No estoy en contra del tabaco de la misma manera que no estoy en contra de aquellos que lo consumen. Pero entonces, ¿por qué uno puede elegir morir de cáncer producto de una sobredosis de tabaco, pero no de un paro cardíaco producto de una sobredosis de cocaína?

¿En qué medida los miles de muertos producidos en las euforias alcohólicas, en las lagunas etílicas, son más humanos que aquellos que se producen por el camino de las alucinaciones o el éxtasis? No puede existir algo más claro que la manipulación que el poder está haciendo con las drogas para legitimar una ofensiva hipócrita.
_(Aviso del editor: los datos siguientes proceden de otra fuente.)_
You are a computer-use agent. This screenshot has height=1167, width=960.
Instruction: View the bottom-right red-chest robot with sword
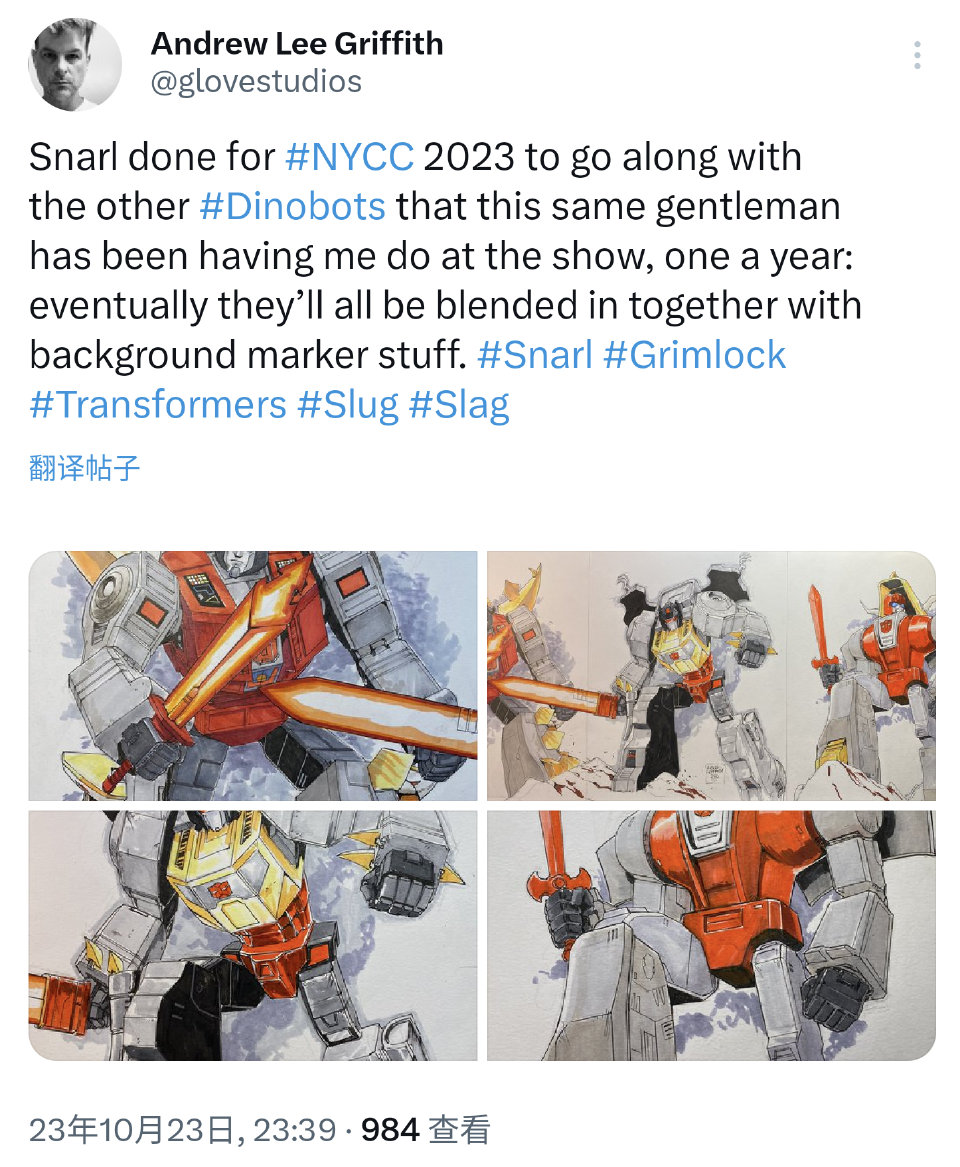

La guerra de las drogas es, además, la guerra perfecta: no hay muertos en el ejército que ataca, es el uso legal de la guerra química, se hace para salvar la humanidad, es una misión humanitaria, etc.

Por otro lado, es evidente que sustancias como el cannabis son ya parte de esa cultura moderna y que el dilema de su legalización sería solo cuestión de pocos años. Visto en el tiempo el problema que hace solo 30 años era de traficantes tercermundistas ha sido desplazado y la producción y consumo de la yerba se hace en medio de márgenes amplios de permisividad en los países del norte, especialmente Estados Unidos, en donde los 40 o 50 millones de consumidores ( esporádicos o no) se autoabastecen y aplicando técnicas más depuradas logran productos de mayor calidad, es decir más eficaces para el objetivo, situarse, aunque sea por instantes, en un contexto distinto, por fuera del consumo inducido por la publicidad. No es aventurado afirmar que con lo que se denomina drogas duras pueda suceder lo mismo. El tiempo lo dirá.